> Your objective: Output each entry in full so that the result matches the data exactly.

> Exercise inputs:
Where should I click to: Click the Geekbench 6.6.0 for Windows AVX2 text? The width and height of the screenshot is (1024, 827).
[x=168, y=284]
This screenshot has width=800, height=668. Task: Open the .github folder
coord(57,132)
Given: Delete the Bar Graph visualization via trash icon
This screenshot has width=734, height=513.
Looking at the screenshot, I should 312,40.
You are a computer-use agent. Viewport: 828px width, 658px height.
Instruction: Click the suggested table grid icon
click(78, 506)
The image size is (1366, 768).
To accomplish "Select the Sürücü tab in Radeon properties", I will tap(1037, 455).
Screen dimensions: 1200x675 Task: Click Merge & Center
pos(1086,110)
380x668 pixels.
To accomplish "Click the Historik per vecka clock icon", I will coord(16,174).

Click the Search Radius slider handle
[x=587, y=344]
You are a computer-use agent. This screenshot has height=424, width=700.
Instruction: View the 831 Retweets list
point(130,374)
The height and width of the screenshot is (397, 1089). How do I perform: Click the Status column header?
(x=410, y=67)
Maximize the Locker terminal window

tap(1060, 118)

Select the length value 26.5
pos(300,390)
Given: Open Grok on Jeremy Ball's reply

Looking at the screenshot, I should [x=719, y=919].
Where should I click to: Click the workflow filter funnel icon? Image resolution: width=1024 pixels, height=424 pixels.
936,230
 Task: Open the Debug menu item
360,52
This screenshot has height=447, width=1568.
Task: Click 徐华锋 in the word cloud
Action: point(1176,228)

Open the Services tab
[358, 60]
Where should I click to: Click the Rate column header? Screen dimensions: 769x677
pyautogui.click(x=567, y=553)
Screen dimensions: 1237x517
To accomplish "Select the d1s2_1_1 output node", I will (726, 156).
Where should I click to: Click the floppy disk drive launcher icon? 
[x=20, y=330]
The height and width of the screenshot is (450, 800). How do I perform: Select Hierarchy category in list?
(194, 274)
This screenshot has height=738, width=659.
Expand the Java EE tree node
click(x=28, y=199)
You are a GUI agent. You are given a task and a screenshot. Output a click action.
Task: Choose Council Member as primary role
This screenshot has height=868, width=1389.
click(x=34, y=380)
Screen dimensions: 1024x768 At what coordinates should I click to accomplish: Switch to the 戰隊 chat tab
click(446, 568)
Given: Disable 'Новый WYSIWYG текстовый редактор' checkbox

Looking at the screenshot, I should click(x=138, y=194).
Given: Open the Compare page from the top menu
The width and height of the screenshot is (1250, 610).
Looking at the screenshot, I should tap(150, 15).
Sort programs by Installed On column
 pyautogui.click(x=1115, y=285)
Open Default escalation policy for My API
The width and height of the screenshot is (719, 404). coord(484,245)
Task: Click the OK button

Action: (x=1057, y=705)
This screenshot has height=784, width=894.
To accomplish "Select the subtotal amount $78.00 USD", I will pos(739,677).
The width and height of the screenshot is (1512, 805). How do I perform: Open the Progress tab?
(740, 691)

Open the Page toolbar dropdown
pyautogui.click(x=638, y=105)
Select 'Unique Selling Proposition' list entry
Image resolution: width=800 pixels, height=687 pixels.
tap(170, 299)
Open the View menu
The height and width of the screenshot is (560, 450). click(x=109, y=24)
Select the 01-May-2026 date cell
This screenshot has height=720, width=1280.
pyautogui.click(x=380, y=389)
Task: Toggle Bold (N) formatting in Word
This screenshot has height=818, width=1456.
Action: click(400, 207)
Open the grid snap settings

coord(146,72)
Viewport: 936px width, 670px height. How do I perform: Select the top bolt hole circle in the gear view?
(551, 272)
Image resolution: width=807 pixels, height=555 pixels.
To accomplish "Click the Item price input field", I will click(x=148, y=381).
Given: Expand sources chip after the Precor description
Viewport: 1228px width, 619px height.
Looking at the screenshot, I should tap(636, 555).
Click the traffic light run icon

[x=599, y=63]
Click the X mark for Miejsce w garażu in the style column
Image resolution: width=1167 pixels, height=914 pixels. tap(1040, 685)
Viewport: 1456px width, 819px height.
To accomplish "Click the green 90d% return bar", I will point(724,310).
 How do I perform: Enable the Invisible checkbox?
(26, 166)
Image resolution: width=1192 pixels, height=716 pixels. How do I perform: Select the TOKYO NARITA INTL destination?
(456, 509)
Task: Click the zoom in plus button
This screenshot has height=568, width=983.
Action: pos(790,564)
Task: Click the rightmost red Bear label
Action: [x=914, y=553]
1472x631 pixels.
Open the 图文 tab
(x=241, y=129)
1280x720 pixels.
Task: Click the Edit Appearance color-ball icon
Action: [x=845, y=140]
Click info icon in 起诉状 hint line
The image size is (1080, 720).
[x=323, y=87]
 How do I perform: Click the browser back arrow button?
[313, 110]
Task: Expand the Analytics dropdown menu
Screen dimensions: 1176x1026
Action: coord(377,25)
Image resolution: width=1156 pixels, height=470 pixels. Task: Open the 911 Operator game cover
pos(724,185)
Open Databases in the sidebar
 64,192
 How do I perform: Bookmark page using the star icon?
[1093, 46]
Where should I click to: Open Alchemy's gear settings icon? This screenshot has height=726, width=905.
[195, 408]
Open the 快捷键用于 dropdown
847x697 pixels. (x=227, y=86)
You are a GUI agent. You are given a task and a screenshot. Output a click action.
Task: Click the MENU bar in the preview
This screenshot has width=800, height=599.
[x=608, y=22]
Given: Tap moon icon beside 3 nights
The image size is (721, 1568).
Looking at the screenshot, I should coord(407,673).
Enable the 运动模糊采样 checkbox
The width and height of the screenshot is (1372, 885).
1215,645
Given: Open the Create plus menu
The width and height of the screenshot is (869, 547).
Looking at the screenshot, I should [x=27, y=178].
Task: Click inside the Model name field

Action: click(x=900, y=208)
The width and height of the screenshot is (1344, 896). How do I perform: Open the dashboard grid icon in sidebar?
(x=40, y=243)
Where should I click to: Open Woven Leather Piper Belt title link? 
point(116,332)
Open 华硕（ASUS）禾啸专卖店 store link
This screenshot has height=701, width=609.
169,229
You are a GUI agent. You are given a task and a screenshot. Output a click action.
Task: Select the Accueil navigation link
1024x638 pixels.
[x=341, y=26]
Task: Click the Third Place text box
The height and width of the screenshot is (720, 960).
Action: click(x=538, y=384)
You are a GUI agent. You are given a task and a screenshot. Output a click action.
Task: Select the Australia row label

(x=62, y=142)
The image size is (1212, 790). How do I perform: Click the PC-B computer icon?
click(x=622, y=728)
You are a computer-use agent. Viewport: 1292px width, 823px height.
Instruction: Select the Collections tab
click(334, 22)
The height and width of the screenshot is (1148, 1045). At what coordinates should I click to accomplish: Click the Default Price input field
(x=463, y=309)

> Response for this exercise:
Where should I click to: Click the Geekbench 6.6.0 for Windows AVX2 text? The width and height of the screenshot is (1024, 827).
[x=168, y=284]
This screenshot has width=800, height=668. Task: Open the .github folder
coord(57,132)
Given: Delete the Bar Graph visualization via trash icon
This screenshot has width=734, height=513.
Looking at the screenshot, I should 312,40.
You are a computer-use agent. Viewport: 828px width, 658px height.
Instruction: Click the suggested table grid icon
click(78, 506)
The image size is (1366, 768).
To accomplish "Select the Sürücü tab in Radeon properties", I will tap(1037, 455).
Screen dimensions: 1200x675 Task: Click Merge & Center
pos(1086,110)
380x668 pixels.
To accomplish "Click the Historik per vecka clock icon", I will coord(16,174).

Click the Search Radius slider handle
[x=587, y=344]
You are a computer-use agent. This screenshot has height=424, width=700.
Instruction: View the 831 Retweets list
point(130,374)
The height and width of the screenshot is (397, 1089). How do I perform: Click the Status column header?
(x=410, y=67)
Maximize the Locker terminal window

tap(1060, 118)

Select the length value 26.5
pos(300,390)
Given: Open Grok on Jeremy Ball's reply

Looking at the screenshot, I should [x=719, y=919].
Where should I click to: Click the workflow filter funnel icon? Image resolution: width=1024 pixels, height=424 pixels.
936,230
 Task: Open the Debug menu item
360,52
This screenshot has height=447, width=1568.
Task: Click 徐华锋 in the word cloud
Action: point(1176,228)

Open the Services tab
[358, 60]
Where should I click to: Click the Rate column header? Screen dimensions: 769x677
pyautogui.click(x=567, y=553)
Screen dimensions: 1237x517
To accomplish "Select the d1s2_1_1 output node", I will (726, 156).
Where should I click to: Click the floppy disk drive launcher icon? 
[x=20, y=330]
The height and width of the screenshot is (450, 800). How do I perform: Select Hierarchy category in list?
(194, 274)
This screenshot has height=738, width=659.
Expand the Java EE tree node
click(x=28, y=199)
You are a GUI agent. You are given a task and a screenshot. Output a click action.
Task: Choose Council Member as primary role
This screenshot has height=868, width=1389.
click(x=34, y=380)
Screen dimensions: 1024x768 At what coordinates should I click to accomplish: Switch to the 戰隊 chat tab
click(446, 568)
Given: Disable 'Новый WYSIWYG текстовый редактор' checkbox

Looking at the screenshot, I should click(x=138, y=194).
Given: Open the Compare page from the top menu
The width and height of the screenshot is (1250, 610).
Looking at the screenshot, I should tap(150, 15).
Sort programs by Installed On column
 pyautogui.click(x=1115, y=285)
Open Default escalation policy for My API
The width and height of the screenshot is (719, 404). coord(484,245)
Task: Click the OK button

Action: (x=1057, y=705)
This screenshot has height=784, width=894.
To accomplish "Select the subtotal amount $78.00 USD", I will pos(739,677).
The width and height of the screenshot is (1512, 805). How do I perform: Open the Progress tab?
(740, 691)

Open the Page toolbar dropdown
pyautogui.click(x=638, y=105)
Select 'Unique Selling Proposition' list entry
Image resolution: width=800 pixels, height=687 pixels.
tap(170, 299)
Open the View menu
The height and width of the screenshot is (560, 450). click(x=109, y=24)
Select the 01-May-2026 date cell
This screenshot has height=720, width=1280.
pyautogui.click(x=380, y=389)
Task: Toggle Bold (N) formatting in Word
This screenshot has height=818, width=1456.
Action: click(400, 207)
Open the grid snap settings

coord(146,72)
Viewport: 936px width, 670px height. How do I perform: Select the top bolt hole circle in the gear view?
(551, 272)
Image resolution: width=807 pixels, height=555 pixels.
To accomplish "Click the Item price input field", I will click(x=148, y=381).
Given: Expand sources chip after the Precor description
Viewport: 1228px width, 619px height.
Looking at the screenshot, I should tap(636, 555).
Click the traffic light run icon

[x=599, y=63]
Click the X mark for Miejsce w garażu in the style column
Image resolution: width=1167 pixels, height=914 pixels. tap(1040, 685)
Viewport: 1456px width, 819px height.
To accomplish "Click the green 90d% return bar", I will point(724,310).
 How do I perform: Enable the Invisible checkbox?
(26, 166)
Image resolution: width=1192 pixels, height=716 pixels. How do I perform: Select the TOKYO NARITA INTL destination?
(456, 509)
Task: Click the zoom in plus button
This screenshot has height=568, width=983.
Action: pos(790,564)
Task: Click the rightmost red Bear label
Action: [x=914, y=553]
1472x631 pixels.
Open the 图文 tab
(x=241, y=129)
1280x720 pixels.
Task: Click the Edit Appearance color-ball icon
Action: [x=845, y=140]
Click info icon in 起诉状 hint line
The image size is (1080, 720).
[x=323, y=87]
 How do I perform: Click the browser back arrow button?
[313, 110]
Task: Expand the Analytics dropdown menu
Screen dimensions: 1176x1026
Action: coord(377,25)
Image resolution: width=1156 pixels, height=470 pixels. Task: Open the 911 Operator game cover
pos(724,185)
Open Databases in the sidebar
 64,192
 How do I perform: Bookmark page using the star icon?
[1093, 46]
Where should I click to: Open Alchemy's gear settings icon? This screenshot has height=726, width=905.
[195, 408]
Open the 快捷键用于 dropdown
847x697 pixels. (x=227, y=86)
You are a GUI agent. You are given a task and a screenshot. Output a click action.
Task: Click the MENU bar in the preview
This screenshot has width=800, height=599.
[x=608, y=22]
Given: Tap moon icon beside 3 nights
The image size is (721, 1568).
Looking at the screenshot, I should coord(407,673).
Enable the 运动模糊采样 checkbox
The width and height of the screenshot is (1372, 885).
1215,645
Given: Open the Create plus menu
The width and height of the screenshot is (869, 547).
Looking at the screenshot, I should [x=27, y=178].
Task: Click inside the Model name field

Action: click(x=900, y=208)
The width and height of the screenshot is (1344, 896). How do I perform: Open the dashboard grid icon in sidebar?
(x=40, y=243)
Where should I click to: Open Woven Leather Piper Belt title link? 
point(116,332)
Open 华硕（ASUS）禾啸专卖店 store link
This screenshot has height=701, width=609.
169,229
You are a GUI agent. You are given a task and a screenshot. Output a click action.
Task: Select the Accueil navigation link
1024x638 pixels.
[x=341, y=26]
Task: Click the Third Place text box
The height and width of the screenshot is (720, 960).
Action: click(x=538, y=384)
You are a GUI agent. You are given a task and a screenshot. Output a click action.
Task: Select the Australia row label

(x=62, y=142)
The image size is (1212, 790). How do I perform: Click the PC-B computer icon?
click(x=622, y=728)
You are a computer-use agent. Viewport: 1292px width, 823px height.
Instruction: Select the Collections tab
click(334, 22)
The height and width of the screenshot is (1148, 1045). At what coordinates should I click to accomplish: Click the Default Price input field
(x=463, y=309)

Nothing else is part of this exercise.